Transcribe each of the following entries line for line, without altering any character.

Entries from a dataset

## BEGIN

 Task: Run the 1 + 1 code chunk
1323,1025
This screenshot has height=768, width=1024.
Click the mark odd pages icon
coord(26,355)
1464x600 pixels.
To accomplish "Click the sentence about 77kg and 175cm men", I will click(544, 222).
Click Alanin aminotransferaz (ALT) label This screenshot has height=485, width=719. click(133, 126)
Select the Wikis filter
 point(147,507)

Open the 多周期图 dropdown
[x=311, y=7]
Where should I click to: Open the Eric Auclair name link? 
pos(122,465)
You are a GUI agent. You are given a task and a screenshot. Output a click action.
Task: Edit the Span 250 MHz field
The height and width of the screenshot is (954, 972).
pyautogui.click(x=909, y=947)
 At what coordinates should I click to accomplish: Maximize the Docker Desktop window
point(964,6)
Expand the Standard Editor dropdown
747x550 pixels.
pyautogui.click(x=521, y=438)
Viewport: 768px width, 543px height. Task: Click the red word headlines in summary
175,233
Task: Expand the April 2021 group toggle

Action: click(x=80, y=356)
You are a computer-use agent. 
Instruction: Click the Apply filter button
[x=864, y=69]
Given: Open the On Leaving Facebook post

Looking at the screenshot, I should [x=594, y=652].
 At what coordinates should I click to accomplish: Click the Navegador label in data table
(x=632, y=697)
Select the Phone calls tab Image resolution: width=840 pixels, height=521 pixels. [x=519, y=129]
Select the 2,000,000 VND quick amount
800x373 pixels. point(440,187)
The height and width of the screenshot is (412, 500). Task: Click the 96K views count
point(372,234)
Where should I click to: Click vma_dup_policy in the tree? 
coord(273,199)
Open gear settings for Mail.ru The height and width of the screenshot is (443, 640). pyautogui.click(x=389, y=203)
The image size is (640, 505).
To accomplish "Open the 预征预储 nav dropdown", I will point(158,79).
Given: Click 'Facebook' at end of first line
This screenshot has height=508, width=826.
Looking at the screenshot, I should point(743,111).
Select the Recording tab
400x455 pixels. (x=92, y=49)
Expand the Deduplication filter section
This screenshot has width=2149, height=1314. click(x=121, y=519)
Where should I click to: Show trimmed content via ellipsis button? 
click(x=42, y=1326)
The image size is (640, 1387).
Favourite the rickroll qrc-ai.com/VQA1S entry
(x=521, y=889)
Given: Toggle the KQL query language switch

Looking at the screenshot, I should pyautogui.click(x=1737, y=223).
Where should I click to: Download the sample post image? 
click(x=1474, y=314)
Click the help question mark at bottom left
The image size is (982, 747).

## END

#### [Completed task]
 Task: Run the 1 + 1 code chunk
1323,1025
This screenshot has height=768, width=1024.
Click the mark odd pages icon
coord(26,355)
1464x600 pixels.
To accomplish "Click the sentence about 77kg and 175cm men", I will click(544, 222).
Click Alanin aminotransferaz (ALT) label This screenshot has height=485, width=719. click(133, 126)
Select the Wikis filter
 point(147,507)

Open the 多周期图 dropdown
[x=311, y=7]
Where should I click to: Open the Eric Auclair name link? 
pos(122,465)
You are a GUI agent. You are given a task and a screenshot. Output a click action.
Task: Edit the Span 250 MHz field
The height and width of the screenshot is (954, 972).
pyautogui.click(x=909, y=947)
 At what coordinates should I click to accomplish: Maximize the Docker Desktop window
point(964,6)
Expand the Standard Editor dropdown
747x550 pixels.
pyautogui.click(x=521, y=438)
Viewport: 768px width, 543px height. Task: Click the red word headlines in summary
175,233
Task: Expand the April 2021 group toggle

Action: click(x=80, y=356)
You are a computer-use agent. 
Instruction: Click the Apply filter button
[x=864, y=69]
Given: Open the On Leaving Facebook post

Looking at the screenshot, I should [x=594, y=652].
 At what coordinates should I click to accomplish: Click the Navegador label in data table
(x=632, y=697)
Select the Phone calls tab Image resolution: width=840 pixels, height=521 pixels. [x=519, y=129]
Select the 2,000,000 VND quick amount
800x373 pixels. point(440,187)
The height and width of the screenshot is (412, 500). Task: Click the 96K views count
point(372,234)
Where should I click to: Click vma_dup_policy in the tree? 
coord(273,199)
Open gear settings for Mail.ru The height and width of the screenshot is (443, 640). pyautogui.click(x=389, y=203)
The image size is (640, 505).
To accomplish "Open the 预征预储 nav dropdown", I will point(158,79).
Given: Click 'Facebook' at end of first line
This screenshot has height=508, width=826.
Looking at the screenshot, I should point(743,111).
Select the Recording tab
400x455 pixels. (x=92, y=49)
Expand the Deduplication filter section
This screenshot has width=2149, height=1314. click(x=121, y=519)
Where should I click to: Show trimmed content via ellipsis button? 
click(x=42, y=1326)
The image size is (640, 1387).
Favourite the rickroll qrc-ai.com/VQA1S entry
(x=521, y=889)
Given: Toggle the KQL query language switch

Looking at the screenshot, I should pyautogui.click(x=1737, y=223).
Where should I click to: Download the sample post image? 
click(x=1474, y=314)
Click the help question mark at bottom left
The image size is (982, 747).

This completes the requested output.